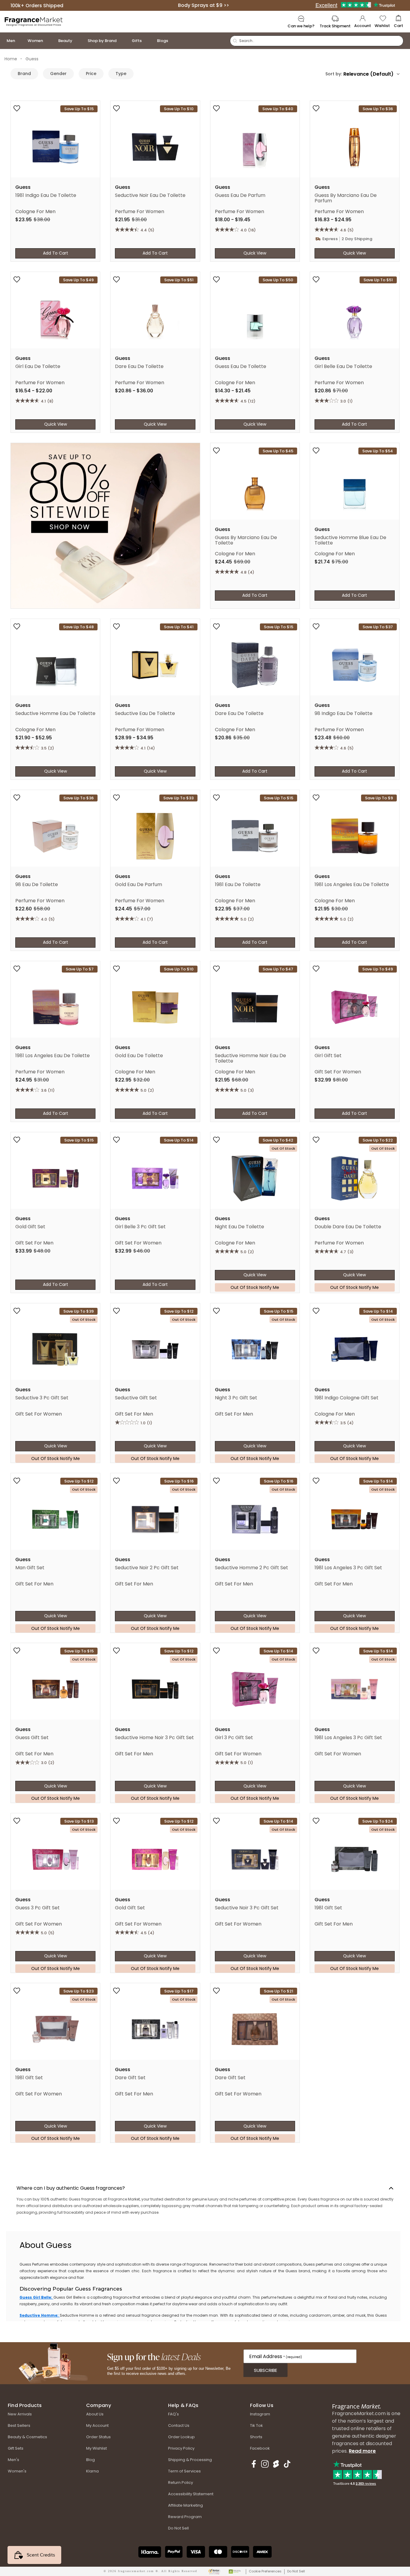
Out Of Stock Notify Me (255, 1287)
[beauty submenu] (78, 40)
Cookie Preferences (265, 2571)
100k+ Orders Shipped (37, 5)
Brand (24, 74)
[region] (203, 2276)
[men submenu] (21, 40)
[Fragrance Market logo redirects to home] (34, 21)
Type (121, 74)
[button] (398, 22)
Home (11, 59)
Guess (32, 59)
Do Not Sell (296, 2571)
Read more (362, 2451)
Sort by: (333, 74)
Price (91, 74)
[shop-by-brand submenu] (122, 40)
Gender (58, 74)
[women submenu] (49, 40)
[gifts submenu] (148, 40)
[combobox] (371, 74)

◆ What you will do ◆
What lines of the listing contain the word "submenu"? Copy them all.

◆ Answer box ◆
[beauty submenu] (78, 40)
[men submenu] (21, 40)
[shop-by-brand submenu] (122, 40)
[women submenu] (49, 40)
[gifts submenu] (148, 40)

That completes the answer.